Symptom

851 100 11
                                    

"Rani!" sapa Alan yang tiba-tiba berjongkok di sebelah Rani. Alis kirinya diplester. "Lagi ngapain?"

"Baca Astronomi," jawab Rani sambil senyum. "Minggu depan ada lomba."

"Mau dibantuin?" modus Alan pedekate. Rani menggeleng.

"Kuu-noo!" cibir mulutku dan Yoga tanpa suara.

"Be-lom-a-pa-apa!!" balas Alan. "Ma-u..."

Alan mendadak bungkam karena Rani memergokinya komat-kamit. Dia cengengesan sambil melipir ke dekat Ara.

Alan suka Rani sejak kelas satu. Dia adalah satu-satunya teman sekelas kami yang pakai kerudung. Sebenarnya Rani sangat manis, kulitnya bersih, matanya cantik dan punya lesung pipi. Tapi Alan kesulitan pedekate karena Rani terlalu pendiam sehingga sulit didekati.

"Yang ini diapain?" Alan menunjuk sinus 2x dengan pensil. Kami sedang belajar rame-rame di teras rumah Ara sambil makan rujak buah buatan Bu Safir. Liza pacar Steven juga gabung meskipun bukan teman sekelas.

"Pindahin aja ke kiri," jawabku.

"Busset ga kepikiran."

"Trus yang ini gimana?" tanya Mita.

"Natriumnya direaksiin dulu sama aseton," kataku sambil tengkurap di lantai sejajar dengan Mita dan Alan mirip tiga anak kadal. Yoga yang tidak mengerjakan apa-apa sedang semangat menghabiskan rujak. Meski begitu nilai-nilainya selalu di atas delapan sampai guru-guru heran. Padahal pelajaran di kelas aksel, baik kecepatan maupun jumlahnya, bikin anak-anak pintar dari kelas reguler geleng-geleng kepala.

Meskipun peringkat dua selalu diduduki oleh Panthera yang ber-IQ 147, semua warga sekolah tahu bahwa Yoga lebih superior. Si malas ini punya jenis kecerdasan alami yang tidak bisa diukur dengan tes IQ. Yoga malas ikut lomba-lomba sains yang rempong dan membosankan. Dia lebih semangat ikut kompetisi yang seru-seru seperti musik dan lomba debat nasional.
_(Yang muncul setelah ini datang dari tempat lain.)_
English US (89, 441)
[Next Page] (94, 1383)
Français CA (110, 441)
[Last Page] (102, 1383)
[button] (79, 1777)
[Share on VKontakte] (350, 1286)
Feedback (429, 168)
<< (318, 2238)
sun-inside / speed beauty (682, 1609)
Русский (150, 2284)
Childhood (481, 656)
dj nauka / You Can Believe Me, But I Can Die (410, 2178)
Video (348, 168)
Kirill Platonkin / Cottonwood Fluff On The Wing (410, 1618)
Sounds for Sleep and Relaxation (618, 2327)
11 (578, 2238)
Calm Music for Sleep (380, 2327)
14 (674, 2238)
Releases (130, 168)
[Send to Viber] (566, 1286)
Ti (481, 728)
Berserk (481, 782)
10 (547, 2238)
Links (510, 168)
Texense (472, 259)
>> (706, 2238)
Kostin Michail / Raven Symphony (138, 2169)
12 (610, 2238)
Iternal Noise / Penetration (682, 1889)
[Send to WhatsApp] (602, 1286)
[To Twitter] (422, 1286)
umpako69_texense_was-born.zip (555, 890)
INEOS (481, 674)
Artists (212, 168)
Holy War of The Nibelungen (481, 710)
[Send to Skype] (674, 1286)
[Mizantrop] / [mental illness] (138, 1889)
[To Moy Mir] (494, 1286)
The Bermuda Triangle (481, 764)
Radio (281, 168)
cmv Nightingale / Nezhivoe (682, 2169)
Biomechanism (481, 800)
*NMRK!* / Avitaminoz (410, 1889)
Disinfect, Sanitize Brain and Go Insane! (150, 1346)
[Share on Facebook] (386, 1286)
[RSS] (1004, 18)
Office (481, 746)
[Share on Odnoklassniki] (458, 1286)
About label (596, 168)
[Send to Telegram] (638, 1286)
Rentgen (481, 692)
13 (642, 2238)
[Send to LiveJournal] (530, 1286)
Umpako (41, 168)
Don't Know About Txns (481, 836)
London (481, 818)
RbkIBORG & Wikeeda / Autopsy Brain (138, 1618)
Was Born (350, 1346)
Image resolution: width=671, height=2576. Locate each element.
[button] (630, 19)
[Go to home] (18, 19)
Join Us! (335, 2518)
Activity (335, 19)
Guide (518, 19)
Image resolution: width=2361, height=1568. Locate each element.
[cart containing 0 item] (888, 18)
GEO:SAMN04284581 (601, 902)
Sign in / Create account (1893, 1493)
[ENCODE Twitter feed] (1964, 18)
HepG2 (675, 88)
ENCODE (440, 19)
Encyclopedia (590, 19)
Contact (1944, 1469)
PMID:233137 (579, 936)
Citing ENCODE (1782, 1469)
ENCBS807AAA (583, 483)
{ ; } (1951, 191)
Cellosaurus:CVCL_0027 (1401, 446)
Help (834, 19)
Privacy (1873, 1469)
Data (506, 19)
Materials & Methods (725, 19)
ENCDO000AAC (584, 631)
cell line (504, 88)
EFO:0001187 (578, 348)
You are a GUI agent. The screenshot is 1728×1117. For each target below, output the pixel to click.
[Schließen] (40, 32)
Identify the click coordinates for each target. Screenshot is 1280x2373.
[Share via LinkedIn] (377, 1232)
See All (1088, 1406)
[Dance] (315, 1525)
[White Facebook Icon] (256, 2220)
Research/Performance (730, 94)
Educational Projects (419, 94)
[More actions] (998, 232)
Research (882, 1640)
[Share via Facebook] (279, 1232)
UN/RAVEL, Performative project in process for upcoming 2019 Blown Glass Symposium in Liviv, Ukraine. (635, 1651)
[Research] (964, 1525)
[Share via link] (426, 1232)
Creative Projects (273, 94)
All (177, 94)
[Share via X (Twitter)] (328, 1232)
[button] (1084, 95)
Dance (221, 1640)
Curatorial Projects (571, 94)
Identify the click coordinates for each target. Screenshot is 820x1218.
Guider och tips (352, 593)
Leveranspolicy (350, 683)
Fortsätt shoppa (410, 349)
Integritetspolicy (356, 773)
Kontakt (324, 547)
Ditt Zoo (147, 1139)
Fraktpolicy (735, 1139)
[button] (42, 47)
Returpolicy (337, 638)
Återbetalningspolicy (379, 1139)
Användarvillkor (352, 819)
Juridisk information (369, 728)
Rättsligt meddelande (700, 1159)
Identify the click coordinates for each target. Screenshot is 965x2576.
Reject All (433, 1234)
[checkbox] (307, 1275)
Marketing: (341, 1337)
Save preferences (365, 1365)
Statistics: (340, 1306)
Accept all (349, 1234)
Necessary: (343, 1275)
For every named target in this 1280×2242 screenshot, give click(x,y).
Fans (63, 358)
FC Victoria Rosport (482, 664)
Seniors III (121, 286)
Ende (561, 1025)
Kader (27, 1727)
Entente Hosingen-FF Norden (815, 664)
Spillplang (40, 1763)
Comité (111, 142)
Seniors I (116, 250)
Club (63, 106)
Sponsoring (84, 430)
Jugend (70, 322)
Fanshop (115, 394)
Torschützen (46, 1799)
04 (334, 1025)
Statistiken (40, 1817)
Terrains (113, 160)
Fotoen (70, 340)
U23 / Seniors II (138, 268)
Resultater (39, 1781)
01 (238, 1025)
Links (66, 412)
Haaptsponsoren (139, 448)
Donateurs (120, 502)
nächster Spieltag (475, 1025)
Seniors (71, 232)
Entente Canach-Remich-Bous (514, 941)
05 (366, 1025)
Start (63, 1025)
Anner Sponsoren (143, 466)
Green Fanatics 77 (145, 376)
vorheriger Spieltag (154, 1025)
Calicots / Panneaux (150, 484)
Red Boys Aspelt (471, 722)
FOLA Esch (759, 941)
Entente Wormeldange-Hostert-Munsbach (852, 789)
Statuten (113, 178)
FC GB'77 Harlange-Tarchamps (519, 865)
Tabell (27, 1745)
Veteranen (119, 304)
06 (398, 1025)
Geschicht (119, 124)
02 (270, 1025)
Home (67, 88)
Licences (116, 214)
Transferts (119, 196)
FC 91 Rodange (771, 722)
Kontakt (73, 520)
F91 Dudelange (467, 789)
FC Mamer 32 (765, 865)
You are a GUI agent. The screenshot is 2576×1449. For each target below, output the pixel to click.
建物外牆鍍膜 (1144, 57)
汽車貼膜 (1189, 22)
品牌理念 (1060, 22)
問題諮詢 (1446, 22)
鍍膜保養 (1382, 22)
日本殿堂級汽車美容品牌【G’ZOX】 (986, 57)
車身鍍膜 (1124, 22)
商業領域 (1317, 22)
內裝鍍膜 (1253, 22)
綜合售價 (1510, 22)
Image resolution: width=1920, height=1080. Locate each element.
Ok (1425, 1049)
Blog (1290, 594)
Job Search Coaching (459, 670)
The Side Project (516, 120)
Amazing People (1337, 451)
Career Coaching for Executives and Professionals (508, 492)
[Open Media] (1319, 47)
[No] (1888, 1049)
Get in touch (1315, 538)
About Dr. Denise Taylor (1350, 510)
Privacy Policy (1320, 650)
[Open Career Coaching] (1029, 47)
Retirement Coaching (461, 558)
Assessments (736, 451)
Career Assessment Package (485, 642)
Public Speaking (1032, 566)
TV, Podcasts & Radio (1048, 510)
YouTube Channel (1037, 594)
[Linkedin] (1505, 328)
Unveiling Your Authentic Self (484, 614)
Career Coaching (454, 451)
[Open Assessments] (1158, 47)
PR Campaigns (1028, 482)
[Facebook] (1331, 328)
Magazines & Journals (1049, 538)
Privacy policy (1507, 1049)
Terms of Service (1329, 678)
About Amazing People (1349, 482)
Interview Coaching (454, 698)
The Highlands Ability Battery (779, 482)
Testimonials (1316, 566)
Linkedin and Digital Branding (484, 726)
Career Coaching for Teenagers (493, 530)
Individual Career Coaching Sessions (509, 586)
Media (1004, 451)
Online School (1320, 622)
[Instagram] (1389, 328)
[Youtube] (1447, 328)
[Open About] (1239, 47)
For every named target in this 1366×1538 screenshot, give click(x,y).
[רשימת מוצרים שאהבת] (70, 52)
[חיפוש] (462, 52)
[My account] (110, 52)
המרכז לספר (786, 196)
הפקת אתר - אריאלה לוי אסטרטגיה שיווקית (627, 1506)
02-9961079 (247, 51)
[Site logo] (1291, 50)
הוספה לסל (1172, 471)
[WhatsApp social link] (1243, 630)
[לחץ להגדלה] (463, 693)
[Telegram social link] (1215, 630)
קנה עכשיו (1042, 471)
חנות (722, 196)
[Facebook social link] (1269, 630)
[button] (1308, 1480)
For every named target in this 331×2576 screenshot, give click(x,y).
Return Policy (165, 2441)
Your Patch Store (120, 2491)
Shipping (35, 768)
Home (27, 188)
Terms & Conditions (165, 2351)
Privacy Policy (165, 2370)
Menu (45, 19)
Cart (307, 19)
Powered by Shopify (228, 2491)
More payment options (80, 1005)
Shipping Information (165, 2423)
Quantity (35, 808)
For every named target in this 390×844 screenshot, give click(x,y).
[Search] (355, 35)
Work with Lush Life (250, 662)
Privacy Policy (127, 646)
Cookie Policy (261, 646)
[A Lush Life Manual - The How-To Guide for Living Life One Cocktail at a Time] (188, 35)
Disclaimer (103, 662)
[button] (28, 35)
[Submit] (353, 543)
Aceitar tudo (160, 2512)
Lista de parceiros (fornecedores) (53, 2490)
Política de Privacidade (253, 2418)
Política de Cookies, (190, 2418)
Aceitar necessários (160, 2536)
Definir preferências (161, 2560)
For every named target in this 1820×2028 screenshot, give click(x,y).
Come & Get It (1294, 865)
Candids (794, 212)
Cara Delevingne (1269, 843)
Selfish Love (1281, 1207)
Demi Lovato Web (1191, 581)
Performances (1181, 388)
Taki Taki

Selama dua tahun berturut-turut, Yoga dipercaya menjadi kapten sekaligus setter tim volly sekolah; pemain kunci berstrategi cerdik yang membawa piala bergilir tahunan. Dia akan menjadi atlet nasional yang unggul kalau orang tuanya tidak bersi keras mendaftarkannya ke Fakultas Hukum.

Mita mencoret-coret bukunya mengikuti petunjukku.

"Dibagi sama yang sisi kanan," panduku setelah dia selesai. "Nah sekarang jadi apa? Asam, kan? Titrasiin aja."

"Coy," kaki Yoga menyodok telapak kakiku. "Jalan-jalan, napa? Serius mulu."

"Ke mall, Yuuuk," ajak Liza benar-benar stress. "Susah amat sih Kimia kelas dua."

"Yah, kok ke mall, sih?" protes Mita.

"Trus kemana? Taman Bungkul? Bosen, tau!"

"Ya udah cewek-cewek aja, sana!"

"Rame-rame, dong! Liburan kemaren kan kita gagal hang-out bareng."

"Hang-out gimana, kalian pada ikutan olimpiade gitu. Bete!" keluh Mita. "Rald, pinjem mobil, dong."

"Bilang aja sendiri," suruhku karena mengira tidak akan ada yang berani ngomong ke Ayah. Bilang 'Halo Om' saja mereka takut lihat muka batu Ayah.

"Ra, pinjemin mobil dong," pinta Mita. "Ya, pleaseee..."

"Pleaseee..." rengek Liza ikut-ikutan.

"Nggak janji boleh, ya," jawab Ara sambil beranjak.

"Yess!" seru Liza yang bebas dari rumus kimia. "Rani ikutan, ya."

Rani senyum sambil menutup buku Astronominya.

Ara berjalan ke rumahku untuk menemui Ayah yang kebetulan ada di rumah. Biasanya jarang-jarang Ayah pulang sebelum jam makan malam, karena dokter bedah di rumah sakit rujukan memang banyak kerjaannya. Teman-teman langsung girang waktu Ara berhasil membawakan kunci mobil Ayah. Kami berdelapan berdesak-desakan ke dalam mobil. Aku duduk di sebelah Steven yang pegang kemudi, satu-satunya di antara kami yang bisa nyetir.